Re: PG Stuck active+undersized+degraded+inconsistent

Calvin Morrow <calvin.morrow@xxxxxxxxx> · Wed, 30 Mar 2016 15:50:07 +0000

On Wed, Mar 30, 2016 at 1:27 AM Christian Balzer <chibi@xxxxxxx> wrote:

Hello,

On Tue, 29 Mar 2016 18:10:33 +0000 Calvin Morrow wrote:

> Ceph cluster with 60 OSDs, Giant 0.87.2.  One of the OSDs failed due to a

> hardware error, however after normal recovery it seems stuck with

> one active+undersized+degraded+inconsistent pg.

>

Any reason (other than inertia, which I understand very well) you're

running a non LTS version that last saw bug fixes a year ago?

You may very well be facing a bug that has long been fixed even in Firefly,

let alone Hammer.
I know we discussed Hammer several times, and I don't remember the exact reason we held off.  Other than that, Inertia is probably the best answer I have. 

If so, hopefully one of the devs remembering it can pipe up.

> I haven't been able to get repair to happen using "ceph pg repair

> 12.28a"; I can see the activity logged in the mon logs, however the

> repair doesn't actually seem to happen in any of the actual osd logs.

>

> I tried folowing Sebiastien's instructions for manually locating the

> inconsistent object (

> http://www.sebastien-han.fr/blog/2015/04/27/ceph-manually-repair-object/),

> however the md5sum from the objects both match, so I'm not quite sure how

> to proceed.

>

Rolling a dice? ^o^

Do they have similar (identical really) timestamps as well?
Yes, timestamps are identical. 

> Any ideas on how to return to a healthy cluster?

>

> [root@soi-ceph2 ceph]# ceph status

>     cluster 6cc00165-4956-4947-8605-53ba51acd42b

>      health HEALTH_ERR 1023 pgs degraded; 1 pgs inconsistent; 1023 pgs

> stuck degraded; 1099 pgs stuck unclean; 1023 pgs stuck undersized; 1023

> pgs undersized; recovery 132091/23742762 objects degraded (0.556%);

> 7745/23742762 objects misplaced (0.033%); 1 scrub errors

>      monmap e5: 3 mons at {soi-ceph1=

> 10.2.2.11:6789/0,soi-ceph2=10.2.2.12:6789/0,soi-ceph3=10.2.2.13:6789/0},

> election epoch 4132, quorum 0,1,2 soi-ceph1,soi-ceph2,soi-ceph3

>      osdmap e41120: 60 osds: 59 up, 59 in

>       pgmap v37432002: 61440 pgs, 15 pools, 30513 GB data, 7728 kobjects

>             91295 GB used, 73500 GB / 160 TB avail

>             132091/23742762 objects degraded (0.556%); 7745/23742762

> objects misplaced (0.033%)

>                60341 active+clean

>                   76 active+remapped

>                 1022 active+undersized+degraded

>                    1 active+undersized+degraded+inconsistent

>   client io 44548 B/s rd, 19591 kB/s wr, 1095 op/s

>

What's confusing to me in this picture are the stuck and unclean PGs as

well as degraded objects, it seems that recovery has stopped?
Yeah ... recovery essentially halted.  I'm sure its no accident that there are exactly 1023 (1024-1) unhealthy pgs. 
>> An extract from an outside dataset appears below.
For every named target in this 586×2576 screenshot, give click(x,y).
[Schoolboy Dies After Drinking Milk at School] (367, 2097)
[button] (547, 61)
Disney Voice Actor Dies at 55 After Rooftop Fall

Something else that suggests a bug, or at least a stuck OSD.

> [root@soi-ceph2 ceph]# ceph health detail | grep inconsistent

> pg 12.28a is stuck unclean for 126274.215835, current state

> active+undersized+degraded+inconsistent, last acting [36,52]

> pg 12.28a is stuck undersized for 3499.099747, current state

> active+undersized+degraded+inconsistent, last acting [36,52]

> pg 12.28a is stuck degraded for 3499.107051, current state

> active+undersized+degraded+inconsistent, last acting [36,52]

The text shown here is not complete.